## [Tasks to complete]
- A) According to the links post, which PCRE release was the first to include the JIT compilation work?
- B) The links post says that Yuri Suzuki placed speaker, resistor and battery components at chosen points throughout the map. Explain the reason it gives for this.
- C) Reproduce the part of the links post starting with "(tags: medicine science" and going on through "within a radio.".

## [Text provided]
Start of Block

Links for 2012-09-18

  • PCRE Performance Project

    Excellent stuff. Using “sljit”, a stackless platform-independent JIT compiler, this compiles Perl-compatible regular expressions to machine code on ARM, x86, MIPS and PowerPC platforms, resulting in ‘similar matching speed to DFA based engines (like re2) on common patterns’ with Perl compatibility. ‘This work has been released as part of PCRE 8.20 and above. Now (PCRE 8.31), nearly all PCRE features are supported including UTF-8/16 and partial matching.’

    (tags: pcre regexps regex performance optimization jit compilation dfa re2 via:akohli)

Links for 2012-09-15

  • Spanner: Google’s Globally-Distributed Database [PDF]

    Abstract: Spanner is Google’s scalable, multi-version, globally-distributed, and synchronously-replicated database. It is the first system to distribute data at global scale and support externally-consistent distributed transactions. This paper describes how Spanner is structured, its feature set, the rationale underlying various design decisions, and a novel time API that exposes clock uncertainty. This API and its implementation are critical to supporting external consistency and a variety of powerful features: non-blocking reads in the past, lock-free read-only transactions, and atomic schema changes, across all of Spanner. To appear in: OSDI’12: Tenth Symposium on Operating System Design and Implementation, Hollywood, CA, October, 2012.

    (tags: database distributed google papers toread pdf scalability distcomp transactions cap consistency)

  • NCBI ROFL: Probably the most horrifying scientific lecture ever

    In 1983, at the Urodynamics Society meeting in Las Vegas, Professor G.S. Brindley first announced to the world his experiments on self-injection with papaverine to induce a penile erection. This was the first time that an effective medical therapy for erectile dysfunction (ED) was described, and was a historic development in the management of ED. The way in which this information was first reported was completely unique and memorable, and provides an interesting context for the development of therapies for ED. I was present at this extraordinary lecture, and the details are worth sharing. Although this lecture was given more than 20 years ago, the details have remained fresh in my mind, for reasons which will become obvious.
    Go on, guess.

    (tags: medicine science funny erectile-dysfunction omgwtf conferences)

  • Yuri Suzuki: London Underground circuit map radio

    Japanese designer yuri suzuki has sent designboom images of his ‘london underground circuit maps’ project developed as part of the designers in residence program at the london design museum, on show until january 13th, 2013. responding to ‘thrift’ as a theme, suzuki’s work explores communication systems in consumer electronics. a printed circuit board (PCB) is used as a precedent for developing a electrical circuit influenced by harry beck’s iconic london underground map diagrams. by strategically positioning certain speaker, resistor and battery components throughout the map, users can visually understand the complex networks associated with electricity and how power is generated within a radio.

End of Block

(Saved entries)
Start of Block

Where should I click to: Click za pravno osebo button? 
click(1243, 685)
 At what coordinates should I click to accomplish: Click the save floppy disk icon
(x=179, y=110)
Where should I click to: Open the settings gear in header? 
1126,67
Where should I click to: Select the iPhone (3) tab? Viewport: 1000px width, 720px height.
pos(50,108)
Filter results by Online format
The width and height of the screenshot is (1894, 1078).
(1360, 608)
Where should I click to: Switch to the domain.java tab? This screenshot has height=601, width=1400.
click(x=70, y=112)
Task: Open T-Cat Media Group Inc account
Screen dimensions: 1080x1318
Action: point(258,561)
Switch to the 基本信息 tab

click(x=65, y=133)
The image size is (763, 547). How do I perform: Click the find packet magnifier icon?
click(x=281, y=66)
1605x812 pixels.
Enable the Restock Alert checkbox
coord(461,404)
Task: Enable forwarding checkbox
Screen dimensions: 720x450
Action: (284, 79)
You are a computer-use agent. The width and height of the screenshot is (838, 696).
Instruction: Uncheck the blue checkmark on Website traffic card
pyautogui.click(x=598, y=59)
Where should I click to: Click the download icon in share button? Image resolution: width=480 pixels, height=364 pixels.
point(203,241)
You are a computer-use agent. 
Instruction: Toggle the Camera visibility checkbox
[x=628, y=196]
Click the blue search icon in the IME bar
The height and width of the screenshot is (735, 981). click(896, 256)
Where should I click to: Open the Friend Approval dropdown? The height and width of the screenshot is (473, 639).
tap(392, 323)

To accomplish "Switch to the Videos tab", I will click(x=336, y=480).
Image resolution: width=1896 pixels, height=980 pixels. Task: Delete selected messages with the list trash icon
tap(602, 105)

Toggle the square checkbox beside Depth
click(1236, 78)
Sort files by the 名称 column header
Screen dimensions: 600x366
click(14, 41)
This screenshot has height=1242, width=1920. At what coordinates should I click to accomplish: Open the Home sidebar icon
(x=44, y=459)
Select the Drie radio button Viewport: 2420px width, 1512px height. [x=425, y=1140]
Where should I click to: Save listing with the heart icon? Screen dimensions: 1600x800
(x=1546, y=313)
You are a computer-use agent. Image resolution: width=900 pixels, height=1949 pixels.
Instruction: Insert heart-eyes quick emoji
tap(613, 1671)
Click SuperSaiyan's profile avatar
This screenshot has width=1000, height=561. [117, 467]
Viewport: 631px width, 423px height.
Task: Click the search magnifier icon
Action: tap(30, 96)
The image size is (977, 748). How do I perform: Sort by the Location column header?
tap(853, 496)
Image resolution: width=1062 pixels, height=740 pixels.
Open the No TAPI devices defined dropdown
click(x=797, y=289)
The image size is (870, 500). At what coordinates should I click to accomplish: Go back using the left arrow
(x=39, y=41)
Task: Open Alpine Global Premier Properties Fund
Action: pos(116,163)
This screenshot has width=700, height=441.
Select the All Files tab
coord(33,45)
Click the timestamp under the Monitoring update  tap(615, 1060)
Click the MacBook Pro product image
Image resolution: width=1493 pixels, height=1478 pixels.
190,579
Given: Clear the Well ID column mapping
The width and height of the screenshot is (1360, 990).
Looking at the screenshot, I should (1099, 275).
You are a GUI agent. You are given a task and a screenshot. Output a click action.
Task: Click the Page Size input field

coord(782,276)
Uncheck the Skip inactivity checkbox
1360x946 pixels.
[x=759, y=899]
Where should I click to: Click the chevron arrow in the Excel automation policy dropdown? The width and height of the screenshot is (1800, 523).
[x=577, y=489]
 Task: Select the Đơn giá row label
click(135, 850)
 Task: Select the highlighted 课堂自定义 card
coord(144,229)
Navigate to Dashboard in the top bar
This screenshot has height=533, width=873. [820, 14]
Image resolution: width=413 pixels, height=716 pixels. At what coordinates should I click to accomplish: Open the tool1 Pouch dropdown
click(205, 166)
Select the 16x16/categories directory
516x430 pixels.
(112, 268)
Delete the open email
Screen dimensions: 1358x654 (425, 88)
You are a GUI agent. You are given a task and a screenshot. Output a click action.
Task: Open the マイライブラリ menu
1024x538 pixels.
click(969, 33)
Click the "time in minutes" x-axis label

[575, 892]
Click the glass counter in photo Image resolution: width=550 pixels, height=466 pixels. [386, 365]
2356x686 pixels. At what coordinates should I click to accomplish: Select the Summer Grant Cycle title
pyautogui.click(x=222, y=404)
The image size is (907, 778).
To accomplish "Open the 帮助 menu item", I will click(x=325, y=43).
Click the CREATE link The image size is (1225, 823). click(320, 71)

End of Block

## [Solutions to the problems]
- A) PCRE 8.20

- B) He positioned those components strategically so that users could visually understand the complex networks associated with electricity. The layout also shows how power is generated within a radio.

- C)
(tags: medicine science funny erectile-dysfunction omgwtf conferences)

  • Yuri Suzuki: London Underground circuit map radio

    Japanese designer yuri suzuki has sent designboom images of his ‘london underground circuit maps’ project developed as part of the designers in residence program at the london design museum, on show until january 13th, 2013. responding to ‘thrift’ as a theme, suzuki’s work explores communication systems in consumer electronics. a printed circuit board (PCB) is used as a precedent for developing a electrical circuit influenced by harry beck’s iconic london underground map diagrams. by strategically positioning certain speaker, resistor and battery components throughout the map, users can visually understand the complex networks associated with electricity and how power is generated within a radio.